# SWT - Browser.setUrl(url) geht nicht :-(



## ich_wills_wissen (28. Sep 2006)

Hi zusammen,

habe gerade folgendes Problem, zu dem ich hier im Forum nicht wirklich eine Lösung finden konnte:

In meiner Anwendung (Eclipse-Plugin) nutze ich einen Browser (org.eclipse.swt.browser.Browser) mit dem ich eine
lokale html-Seite (welche mit dem Plugin ausgeliefert werden soll) anzeigen lassen will. 


```
Browser browser = new Browser(meinComposite, SWT.NONE);
		   browser.setUrl("dieSeite.html");
```

Das Problem ist jetzt, daß die Seite nicht gefunden wird.
Wo muss ich die html-Datei ablegen, damit der Browser das Teil findet bzw. was muss
ich beim Pfad angeben ? :bahnhof: 
Kann ich die html-Datei in das selbe Package legen wie die Klasse, die den Browser enthält ?

Beispiel:  
mein.Package.meineKlasse.java
mein.Package.dieSeite.html

Habe auchschon probiert die html-Datei außerhalb des Package abzulegen, leider ohne Erfolg  
Die html-Datei ist natürlich in den build.properties nicht vergessen worden (angehakt im Binary-build)

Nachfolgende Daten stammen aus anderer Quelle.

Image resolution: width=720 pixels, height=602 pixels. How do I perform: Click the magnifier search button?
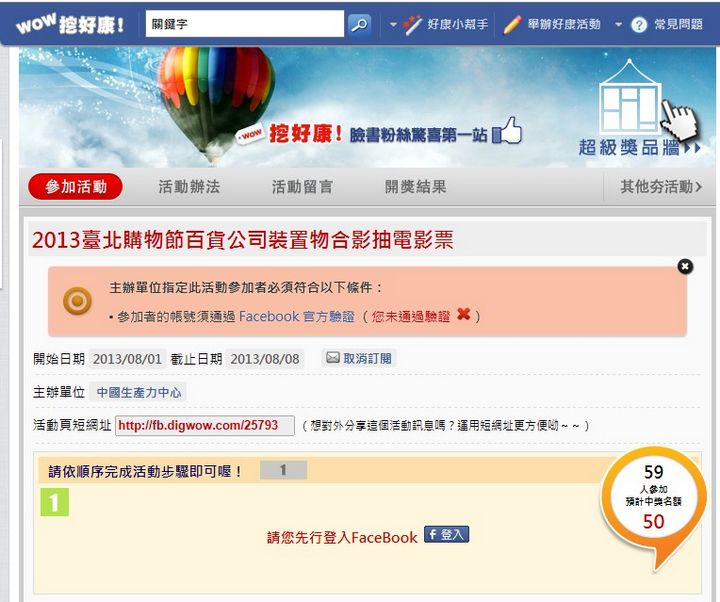pyautogui.click(x=359, y=24)
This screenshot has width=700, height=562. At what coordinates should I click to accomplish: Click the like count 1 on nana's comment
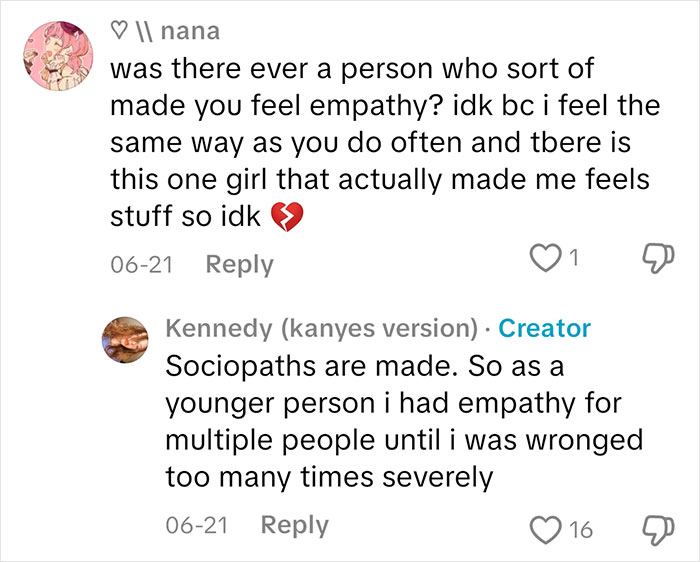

Hat jemand eine Idee ?   ???:L
Sorry, ich weiß, daß das Problem wahrscheinlich ultra-trivial ist, aber ich bekomme es einfach nicht hin !


Gruß,


ich_wills_wissen   :###


----------



## Xandro (28. Sep 2006)

Auf die Schnelle würde ich sagen, dass Du das lokale Verzeichnis mitliefern musst:


```
browser.setURL(System.getProperty("user.dir") + "\\dieSeite.html"); // sofern die HTML-Datei im Projektordner liegt
```

Aber der Verzeichnis-Pfad muss mitgeliefert werden, nur "dieSeite.html" reicht auf jeden Fall nicht aus.


----------



## ich_wills_wissen (28. Sep 2006)

Hallo Xandro,

danke für Deine schnelle Antwort 

Leider hat auch das nicht funktioniert.. 
um ganz sicher zu gehen habe ich die html-Datei nun 3 mal innerhalb meines Projektes kopiert
(einmal auf Projekt-ebene, im src-Ordner und einmal im Package), leider ohne Erfolg 


```
// funktioniert leider nicht
browser.setUrl(System.getProperty("user.dir") + "\\video.html");

//funktioniert leider auch nicht
browser.setUrl("\\video.html");

//ebenso das hier
browser.setUrl("video.html");

//und das hier
browser.setUrl("..\\video.html");
browser.setUrl("..\\..\\video.html");
```


Noch jemand eine Idee ?  ???:L


----------



## KSG9|sebastian (29. Sep 2006)

```
// falls die Methode static ist:
// URL url = meineKlasse.class.getResource("testfile.html");
URL url = this.getResource("testfile.html");
browser.setUrl(url.toExternalForm());
```


----------



## ich_wills_wissen (29. Sep 2006)

so klappt es leider auch nicht 

Bin jetzt den umständlichen Weg über den Classloader gegangen, d.h.
ich lese die html-Datei über einen InputStreamReader (->BufferedReader)
Zeile für zeile ein und schreibe alles in einen String.. den übergebe ich dann 
mit setText dem Browser..

Leider stehe ich jetzt vor dem nächsten Problem:

In dieser html-Seite ist ein Applet eingebettet, daß sich in meinem Plugin-projekt befindet..
das Problem ist jetzt wieder der Pfad.. ich kann nicht auf das Applet zugreifen.


```
VideoBasis.class.getClassLoader().getResource("Applet1.class").getPath()
```

liefert mir als Pfad:



> /Applet1.class



d.h.


```
browser.setText("<html><head></head><body>"+
		"<APPLET code='"+VideoBasis.class.getClassLoader().getResource("Applet1.class").getPath()+"' codebase='.' width='320'"+
		            "height='240'>" +
		            "Applets werden von diesem Browser leider nicht unterstützt.</APPLET></body></html>");
```

müsste eigentlich das Applet finden.. tut es aber irgendwie nicht...  :bahnhof:  :cry: 

So langsam wird es echt frustrierend, ich sitze jetzt schon mehrere Tage an dem Sch*** 


Für jeden Hinweis dankbar...


ich_wills_wissen    :###


----------



## KSG9|sebastian (29. Sep 2006)

Dann schreib mal die URL in nen Pfad um.
Aber eigentlich müsste das mit file://abc.. gehen...


----------



## ich_wills_wissen (29. Sep 2006)

Hallo KSG9|sebastian,

danke nochmal für die Hilfe 

also wenn ich den Pfad direkt angebe funktioniert es (also mit einem file:\\ davor) 
Jetzt liegt das Applet aber mit in dem Package, in dem auch mein Eclipse-Plugin
liegt (welches das Applet aufruft). Über den Classloader kann ich mit 


```
meineKlasse.class.getClassLoader().getResource("Applet1.class").getPath()
```

den Pfad innerhalb des Package zum Applet herausbekommen. Was mir jetzt noch fehlt ist der
Pfad zu dem Package.. da muss ich noch grübeln wie ich den rausbekomme  ???:L


----------